Eckdaten der Immobilie

Kennung
2026-cs/sb-04-1247
Objektart
Haus
Objekttyp
Mehrfamilienhaus
Nutzungsart
Wohnen
Baujahr
1912
Anzahl der Zimmer
22
Gesamtanzahl Stockwerke
5
Wohnfläche ca.
470 m²
Grundstücksfläche ca.
273 m²
Nutzfläche ca.
282

Kosten

Kaufpreis der Immobilie
1.240.000 €
Gesamtkaufpreis
1.240.000 €
Käuferprovision
4,165% vom not. Kaufpreis inkl. 19% MwSt.

Objektbeschreibung

Das Objekt verbindet drei Qualitäten, die im Altbaubestand selten zusammenfallen: gesicherte laufende Erträge, konkret bezifferbare Renditepotenziale und ein steuerliches Instrument, das ausschließlich dem denkmalgeschützten Gebäudebestand vorbehalten ist.

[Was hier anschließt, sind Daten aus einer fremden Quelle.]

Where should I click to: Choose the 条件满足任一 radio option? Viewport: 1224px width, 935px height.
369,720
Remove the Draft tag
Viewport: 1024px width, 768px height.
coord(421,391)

Das Mehrfamilienhaus umfasst zehn Wohneinheiten (und zwei Appartments im Hinterhof, die aktuell noch als Schuppen deklariert sind) mit einer Gesamtfläche von ca. 514 m². Die monatliche Nettokaltmiete beläuft sich aktuell inkl. der App. im Hinterhof auf 4.537,21 Euro, was einer Jahresnettokaltmiete von 54.446,52 Euro entspricht. Hierbei wurde die
leerstehende Wohnung noch nicht einbezogen.
Der durchschnittliche Quadratmeterpreis über den gesamten vermieteten Bestand liegt bei 10,24 Euro. Die Bruttorendite auf Basis der Ist-Mieten beträgt 4,39 Prozent. Zwei Renditehebel sind unmittelbar aktivierbar, ohne dass Investitionen in die
Bausubstanz erforderlich wären. Erstens steigt die Bruttorendite auf 4,88 Prozent, sobald die derzeit leerstehenden beziehungsweise freiwerdenden Einheiten zu aktuellen Marktkonditionen neu vermietet sind. Zweitens lässt sich die Bruttorendite mittelfristig auf bis zu 5,62 Prozent heben, wenn die Bestandsmieten im gesetzlichen Rahmen weiterentwickelt werden.
Dieses Szenario basiert auf einer moderaten Mietsteigerung von 15 Prozent je Einheit ab dem 1. Januar 2027 — angesichts der nachgewiesenen Spreizung zwischen Alt- und Neuverträgen im Haus eine konservative Annahme.

Der Wohnungsmix gliedert sich in acht Zwei-Zimmer-Wohnungen, eine Drei-Zimmer-Wohnung und eine Ein-Zimmer-Einheiten. Zusätzlich befinden sich im Hinterhof zwei Ein-Zimmer-Appartments, welche bereits vermietet sind, jedoch aktuell noch als Schuppen bezeichnet sind.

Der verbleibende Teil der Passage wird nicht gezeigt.